22. Waiting Is Not Easy! (Nov 2014)
  - Gerald is ecstatic when Piggie has a big surprise to show him. Unfortunately, he has to wait for it to show, and is impatient. By now, it is dark outside and Gerald is still fed up of waiting. Then, Piggie notices something in mid-air: a city of sparkling stars.
23. I Will Take a Nap! (Jun 2015)
  - Gerald is tired and cranky, so he takes a nap and hopes to have good dreams. In his dream, Piggie distracts Gerald from his sleep, and doesn't notice that he is cranky. Piggie is cranky too, so she joins in. During her nap, she makes too many loud snoring noises, and Gerald can't sleep. Suddenly, he can imagine Piggie being a floating turnip head.

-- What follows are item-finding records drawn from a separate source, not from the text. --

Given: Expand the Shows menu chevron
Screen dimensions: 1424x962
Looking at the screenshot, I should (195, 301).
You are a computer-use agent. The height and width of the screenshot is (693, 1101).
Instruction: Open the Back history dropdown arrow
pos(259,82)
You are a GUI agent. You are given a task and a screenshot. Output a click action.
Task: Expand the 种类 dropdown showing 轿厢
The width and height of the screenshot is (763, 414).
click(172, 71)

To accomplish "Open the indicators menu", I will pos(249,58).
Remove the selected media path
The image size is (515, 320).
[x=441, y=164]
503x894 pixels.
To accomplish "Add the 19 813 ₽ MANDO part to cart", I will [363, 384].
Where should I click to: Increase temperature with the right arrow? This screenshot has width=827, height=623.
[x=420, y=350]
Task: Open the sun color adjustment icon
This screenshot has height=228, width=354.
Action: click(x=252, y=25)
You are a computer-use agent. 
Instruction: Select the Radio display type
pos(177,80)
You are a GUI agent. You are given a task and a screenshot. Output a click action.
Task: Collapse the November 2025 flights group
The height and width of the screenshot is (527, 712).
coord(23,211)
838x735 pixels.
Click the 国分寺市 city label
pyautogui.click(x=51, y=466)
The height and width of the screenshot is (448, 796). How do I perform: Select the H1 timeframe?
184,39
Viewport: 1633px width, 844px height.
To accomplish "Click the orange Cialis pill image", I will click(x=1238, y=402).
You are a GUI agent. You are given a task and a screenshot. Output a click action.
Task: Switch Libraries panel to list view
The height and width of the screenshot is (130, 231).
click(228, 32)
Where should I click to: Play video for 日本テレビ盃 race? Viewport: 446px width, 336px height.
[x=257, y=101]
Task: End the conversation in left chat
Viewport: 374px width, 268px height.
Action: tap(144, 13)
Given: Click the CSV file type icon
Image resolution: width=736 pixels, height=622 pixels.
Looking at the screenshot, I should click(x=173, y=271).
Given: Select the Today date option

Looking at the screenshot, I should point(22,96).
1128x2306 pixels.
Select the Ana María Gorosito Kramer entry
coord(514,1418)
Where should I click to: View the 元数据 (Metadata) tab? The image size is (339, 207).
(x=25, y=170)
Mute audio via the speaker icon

24. I Really Like Slop! (Oct 2015)
  - Gerald is highly disgusted when Piggie walks in with her slop. Piggie says that eating slop is a good life for us pigs and she wants Gerald to try some. Despite Gerald disliking her recipe, since he thinks it's spicy, he is glad he tried the slop.
25. The Thank You Book (May 2016)
  - In their last adventure, Piggie wants to thank every one of her friends for all the wonderful memories they had, but Gerald thinks Piggie is forgetting someone very important: their reader!

== Other editions ==
Books in the series Elephant & Piggie Like Reading!
1. We Are Growing! (Sep 2016)
2. The Cookie Fiasco (Sep 2016)
3. The Good for Nothing Button! (May 2017)
4. It's Shoe Time! (Nov 2017)
5. The Itchy Book (May 2018)
6. Harold & Hog Pretend for Real! (May 2019)
7. What About Worms?! (May 2020)
8. I'm On It! (May 2021)
9. It's a Sign! (May 2022)
There has been a musical made of Elephant & Piggie. The purpose of their musical is to teach young children about the theater. The title of the play is “We Are In A Play!”